Barko took a long, thoughtful pull on his clay pipe before answering. “It’s not so much what he’s done as what he’s saying, and how it’s changing people’s opinions.”
“What’s he saying?”
“You can probably guess. He’s calling us all collaborators. He was questioning our motives even before the news arrived that you had joined Tiarch.”
“I didn’t join Tiarch!” Harg said sharply. “She joined me.”
“Either way. Dorn says he’s the only true Adaina leader, the only one who never served the Innings, never truckled with the Torna.
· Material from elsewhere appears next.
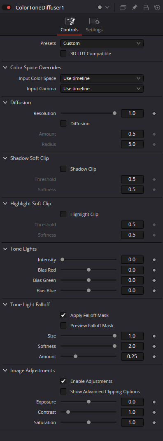The image size is (163, 441).
Task: Open the node color dot dropdown
Action: click(x=103, y=7)
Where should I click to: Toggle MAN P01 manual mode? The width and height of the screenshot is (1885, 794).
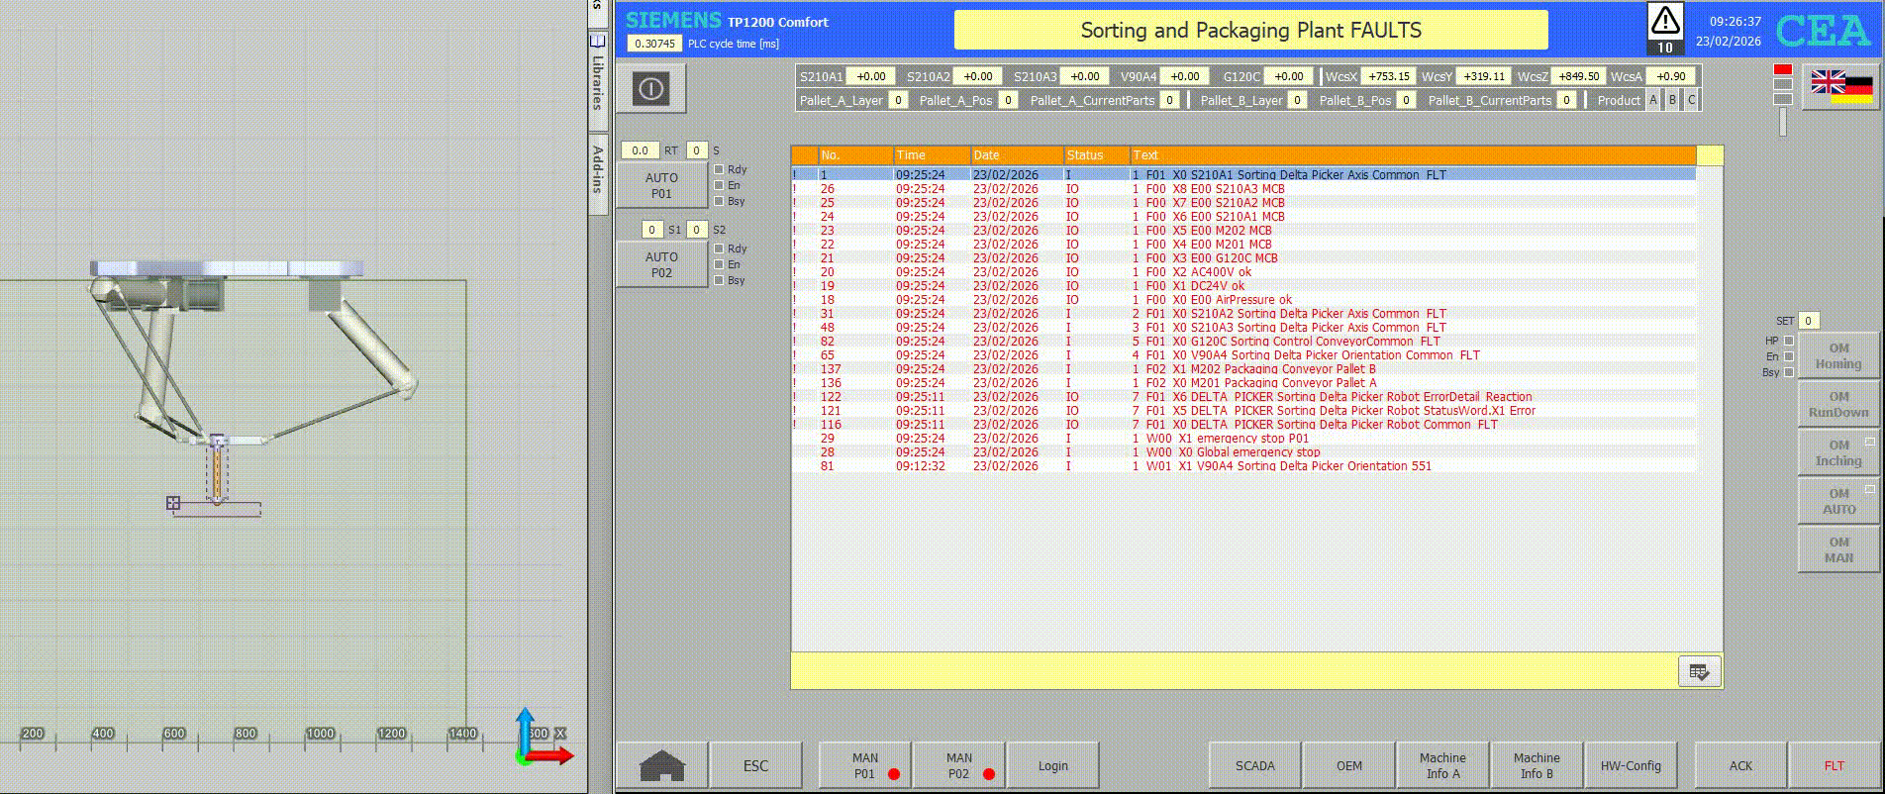click(865, 765)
He says he was fighting back while you were sucking your thumb, and now he’s still fighting back while you’re sucking up.”
“Asshole,” Harg said darkly.
“It makes sense to a lot of people.”
It made sense because there was a kernel of truth in it. It also spoke to the deep resentments built up through the years of Torna power and Adaina subjection. It appealed to the base parts of people’s natures.
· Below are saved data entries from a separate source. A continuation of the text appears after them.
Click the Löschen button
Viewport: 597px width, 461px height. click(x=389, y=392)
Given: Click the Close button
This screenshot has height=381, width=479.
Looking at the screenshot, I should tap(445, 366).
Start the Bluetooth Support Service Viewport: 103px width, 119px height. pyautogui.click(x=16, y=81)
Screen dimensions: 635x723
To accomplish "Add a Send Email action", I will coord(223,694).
“Look, I respect Dorn for what he did in past,” Harg said. “But it got him nowhere. His real problem is that there’s a new leadership with better ideas, who want to do what it takes to win.”
Barko shrugged. “All the same, I wouldn’t go into the Adaina section of town alone at night, if I were you.”
This shook Harg to the bone. “Really? Is it that bad?”
“There are people who have been whipping themselves up into a frenzy over this. It’s like you opened the lid, and everything’s exploding out. With Dorn questioning your motives, it could get really nasty.”
Uppermost in Harg’s mind was a feeling of betrayal. He had just fooled himself into believing he was loved, and now, like every other time in his life, he found it wasn’t true.
Right under that was exasperation at the short-sightedness of it. People cared more about airing their grievances than about solving them. “Damn it,” he said. “Why can’t they just leave me alone and let me win for them?”
There was a long silence. When Harg finally looked over, Barko was watching him appraisingly. “We do have a system for dealing with this,” he said. “A system that would wipe out all doubt about your motives.”
He was talking about dhota-nur. Harg looked away, his jaw set.
Barko went on, “It’s making people pretty nervous that Tiarch is in Lashnish with the Isonstone, and you’re here.”
“Tiarch can have the damned Isonstone, and welcome to it,” Harg said.
“You’re in the minority on that.”
“Well, my vote is the only one that matters.”
Barko was shaking his head. “I don’t get it, Harg. You’re already doing all the work an Ison would do. Why not have the legitimacy?”
Harg had never talked to anyone about this, not even Tway. For a while he stared out into the harbour, at the magnificent fleet assembled there. Reluctantly, he said, “Do you know what dhota-nur is?”
“It’s getting rid of all the bad memories, all the mistakes, all the crap that collects in your life and controls you,” Barko said. “Why would you not want that?”
In a low voice Harg said, “Take away all the bad memories from my life, and there wouldn’t be anything left of me. That’s all I am—just a collection of mistakes and rotten motives. If a dhotamar made me into a good person, I wouldn’t be myself any more.”
“You’re too hard on yourself, Harg,” Barko said.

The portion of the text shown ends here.